# WHAT IS EXPECTED
Which lines below contain the string "menu"? Copy each of them, treating uppercase and lowercase as different.

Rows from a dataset
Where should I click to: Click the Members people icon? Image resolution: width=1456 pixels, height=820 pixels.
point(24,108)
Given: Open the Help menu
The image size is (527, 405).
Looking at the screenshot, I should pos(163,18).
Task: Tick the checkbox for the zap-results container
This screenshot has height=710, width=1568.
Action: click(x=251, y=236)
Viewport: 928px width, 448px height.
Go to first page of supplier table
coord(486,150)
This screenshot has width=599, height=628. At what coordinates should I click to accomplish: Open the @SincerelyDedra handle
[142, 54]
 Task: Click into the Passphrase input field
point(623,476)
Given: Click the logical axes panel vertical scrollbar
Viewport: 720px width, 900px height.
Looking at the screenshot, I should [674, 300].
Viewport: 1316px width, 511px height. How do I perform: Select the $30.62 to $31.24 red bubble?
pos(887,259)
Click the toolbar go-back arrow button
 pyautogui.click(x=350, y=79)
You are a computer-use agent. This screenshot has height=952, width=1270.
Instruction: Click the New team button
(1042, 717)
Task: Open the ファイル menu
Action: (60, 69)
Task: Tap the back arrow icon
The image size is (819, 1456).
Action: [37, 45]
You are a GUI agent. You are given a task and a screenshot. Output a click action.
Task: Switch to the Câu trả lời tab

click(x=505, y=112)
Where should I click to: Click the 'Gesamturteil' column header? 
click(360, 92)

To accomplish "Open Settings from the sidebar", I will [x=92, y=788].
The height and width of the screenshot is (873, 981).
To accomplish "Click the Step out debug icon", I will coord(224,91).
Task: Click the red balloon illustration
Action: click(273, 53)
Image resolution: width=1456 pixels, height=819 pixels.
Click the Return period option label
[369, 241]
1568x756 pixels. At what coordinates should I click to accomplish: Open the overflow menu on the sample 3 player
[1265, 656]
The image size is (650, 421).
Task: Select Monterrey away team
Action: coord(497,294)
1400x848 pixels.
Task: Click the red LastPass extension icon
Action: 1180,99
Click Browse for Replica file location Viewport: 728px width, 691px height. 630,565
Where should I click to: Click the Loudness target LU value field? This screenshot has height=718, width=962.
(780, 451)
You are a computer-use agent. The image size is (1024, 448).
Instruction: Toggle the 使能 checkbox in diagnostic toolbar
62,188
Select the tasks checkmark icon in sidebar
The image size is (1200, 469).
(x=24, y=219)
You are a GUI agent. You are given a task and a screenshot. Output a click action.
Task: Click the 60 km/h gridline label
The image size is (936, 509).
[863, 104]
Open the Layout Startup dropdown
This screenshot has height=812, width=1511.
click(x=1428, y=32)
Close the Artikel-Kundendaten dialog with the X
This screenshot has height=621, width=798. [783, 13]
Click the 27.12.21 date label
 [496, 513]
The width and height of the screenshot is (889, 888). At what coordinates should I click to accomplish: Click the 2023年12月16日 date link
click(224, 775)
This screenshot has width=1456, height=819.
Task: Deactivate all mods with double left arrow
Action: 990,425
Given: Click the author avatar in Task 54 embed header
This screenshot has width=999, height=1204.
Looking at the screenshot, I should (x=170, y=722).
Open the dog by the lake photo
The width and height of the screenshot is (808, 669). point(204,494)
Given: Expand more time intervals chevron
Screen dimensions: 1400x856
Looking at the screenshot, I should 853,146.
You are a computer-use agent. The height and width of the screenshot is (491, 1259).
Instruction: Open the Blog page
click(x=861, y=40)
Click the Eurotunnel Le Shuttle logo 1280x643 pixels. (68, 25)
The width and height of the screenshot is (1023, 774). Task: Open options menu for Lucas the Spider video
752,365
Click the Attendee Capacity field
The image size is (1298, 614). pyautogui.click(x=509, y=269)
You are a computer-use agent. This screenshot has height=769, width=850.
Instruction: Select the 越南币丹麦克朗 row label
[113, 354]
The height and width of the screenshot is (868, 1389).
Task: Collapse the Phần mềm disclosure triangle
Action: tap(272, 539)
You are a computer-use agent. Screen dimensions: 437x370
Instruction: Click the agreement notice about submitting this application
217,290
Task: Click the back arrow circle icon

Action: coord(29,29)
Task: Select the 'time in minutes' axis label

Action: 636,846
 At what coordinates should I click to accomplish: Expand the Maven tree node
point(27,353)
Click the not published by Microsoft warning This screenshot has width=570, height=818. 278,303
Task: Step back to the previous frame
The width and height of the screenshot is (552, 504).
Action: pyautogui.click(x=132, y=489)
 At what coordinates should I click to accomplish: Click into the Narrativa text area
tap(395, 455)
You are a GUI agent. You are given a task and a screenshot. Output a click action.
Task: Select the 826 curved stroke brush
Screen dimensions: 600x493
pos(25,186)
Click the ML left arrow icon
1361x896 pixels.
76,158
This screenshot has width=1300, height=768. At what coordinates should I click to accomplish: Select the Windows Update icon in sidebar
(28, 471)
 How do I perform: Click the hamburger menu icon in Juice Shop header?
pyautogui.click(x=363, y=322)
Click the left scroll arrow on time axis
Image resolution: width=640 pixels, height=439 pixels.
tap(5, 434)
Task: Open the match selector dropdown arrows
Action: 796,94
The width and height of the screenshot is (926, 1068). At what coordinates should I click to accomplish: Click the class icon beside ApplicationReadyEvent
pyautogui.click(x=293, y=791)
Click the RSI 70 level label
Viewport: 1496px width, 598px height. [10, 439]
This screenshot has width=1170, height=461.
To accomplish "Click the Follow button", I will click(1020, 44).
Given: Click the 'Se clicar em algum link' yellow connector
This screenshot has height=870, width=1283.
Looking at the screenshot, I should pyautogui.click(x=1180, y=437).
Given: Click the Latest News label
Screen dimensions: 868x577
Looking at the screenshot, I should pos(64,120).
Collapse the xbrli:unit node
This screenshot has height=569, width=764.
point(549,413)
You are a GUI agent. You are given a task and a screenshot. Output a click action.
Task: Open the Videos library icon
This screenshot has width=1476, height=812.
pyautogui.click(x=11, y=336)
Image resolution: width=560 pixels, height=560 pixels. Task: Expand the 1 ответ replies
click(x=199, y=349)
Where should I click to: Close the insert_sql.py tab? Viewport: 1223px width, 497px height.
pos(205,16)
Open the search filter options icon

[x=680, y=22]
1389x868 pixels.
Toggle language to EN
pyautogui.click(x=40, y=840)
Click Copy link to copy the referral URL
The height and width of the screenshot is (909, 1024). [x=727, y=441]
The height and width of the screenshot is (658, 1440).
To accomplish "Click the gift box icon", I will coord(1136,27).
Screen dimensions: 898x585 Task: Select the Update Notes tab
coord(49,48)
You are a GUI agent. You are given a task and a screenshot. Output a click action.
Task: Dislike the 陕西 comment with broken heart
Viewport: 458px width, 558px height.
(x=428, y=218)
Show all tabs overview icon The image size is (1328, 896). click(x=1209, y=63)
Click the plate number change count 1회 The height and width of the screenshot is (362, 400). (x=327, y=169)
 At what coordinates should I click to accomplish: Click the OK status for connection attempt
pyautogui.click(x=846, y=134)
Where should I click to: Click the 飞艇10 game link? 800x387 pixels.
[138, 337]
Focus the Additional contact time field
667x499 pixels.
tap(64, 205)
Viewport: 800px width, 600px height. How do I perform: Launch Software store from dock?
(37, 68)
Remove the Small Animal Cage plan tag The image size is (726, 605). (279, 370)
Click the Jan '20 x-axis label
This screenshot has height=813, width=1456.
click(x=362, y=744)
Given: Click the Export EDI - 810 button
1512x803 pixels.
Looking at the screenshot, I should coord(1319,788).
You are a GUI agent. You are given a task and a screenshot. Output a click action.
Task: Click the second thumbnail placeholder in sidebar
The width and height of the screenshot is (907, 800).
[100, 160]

# SOLUTION TO THE PROBLEM
Given: Open the Help menu
Task: Open the ファイル menu
1568x756 pixels. At what coordinates should I click to accomplish: Open the overflow menu on the sample 3 player
The width and height of the screenshot is (1023, 774). Task: Open options menu for Lucas the Spider video
 How do I perform: Click the hamburger menu icon in Juice Shop header?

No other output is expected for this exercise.